Dopo che lui fu andato le si avvicinò e le chiese se voleva del tè freddo. Livia non se lo fece ripetere due volte.
Parlarono a lungo, le due donne, Livia con il desiderio di capire, la donna dai capelli grigi col desiderio di sfogarsi. Le raccontò che quando si erano sposati lui le aveva detto di questo grande amore e che lei aveva comunque acconsentito a che ci fosse fra loro due questa presenza, non fisica ma comunque molto ingombrante. La loro vita era andata avanti senza scossoni e quando lei aveva visto Diego in cuor suo aveva gioito, perché sapeva la grande felicità che avrebbe provato il marito.

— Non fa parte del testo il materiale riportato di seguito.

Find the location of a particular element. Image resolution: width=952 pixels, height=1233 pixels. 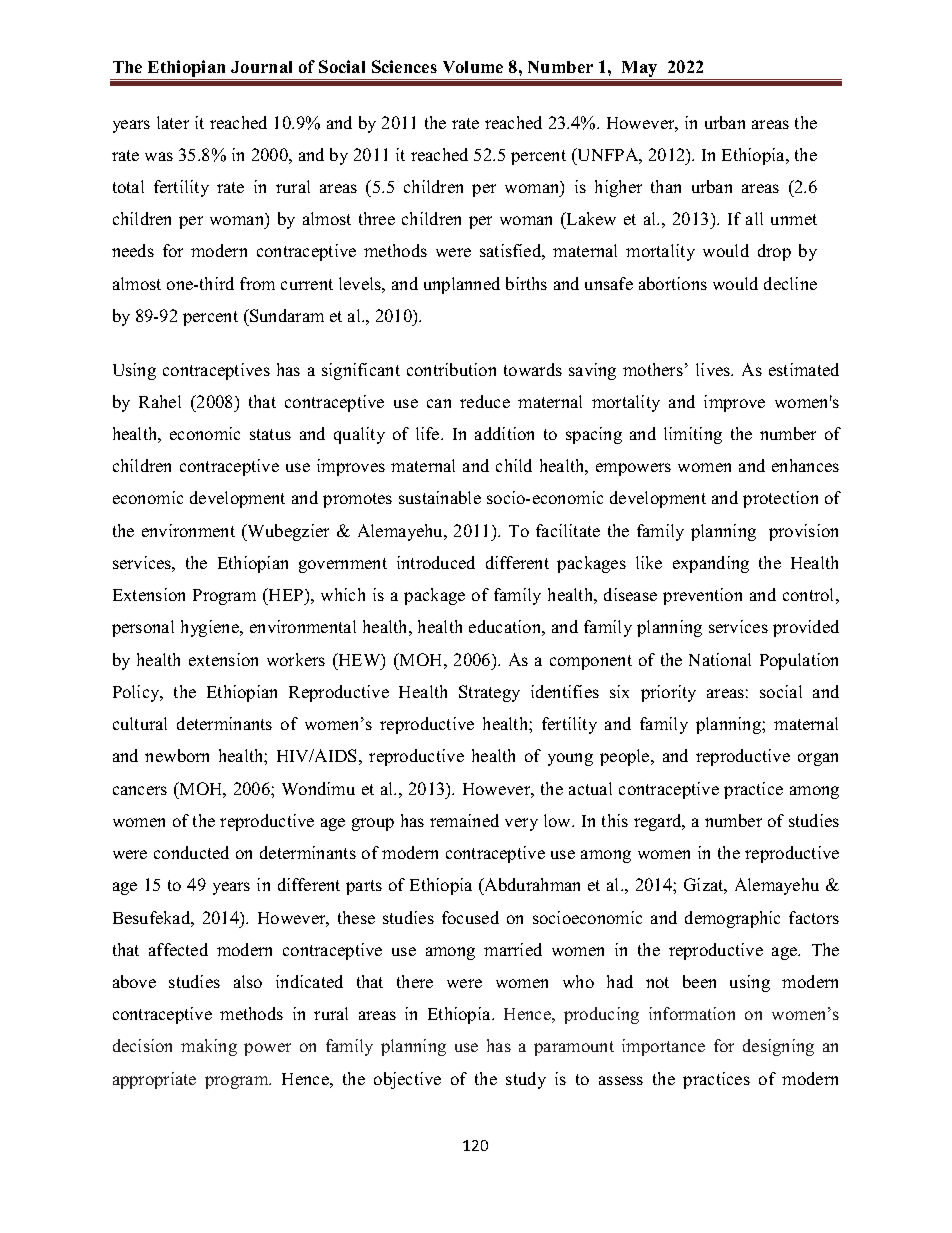

making is located at coordinates (209, 1047).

Livia decise di tornare alla nave a piedi. Questo viaggio era diventato davvero un’avventura e tante erano le idee che le giravano per la testa. L’amore fra queste persone l’aveva colpita profondamente. L’amore della moglie di Jorge, fatto di consapevolezza e di serena accettazione, e l’amore di Diego, fatto di ricordi. Pensava anche all’amore suo per quell’uomo, e si domandava se fosse mai stato amore, e non sapeva rispondersi. Forse anche lei avrebbe dovuto accettare di sapere, forse solo così avrebbe capito il senso degli oggetti sconosciuti della scrivania.
Decise che al ritorno avrebbe fatto un salto al cimitero.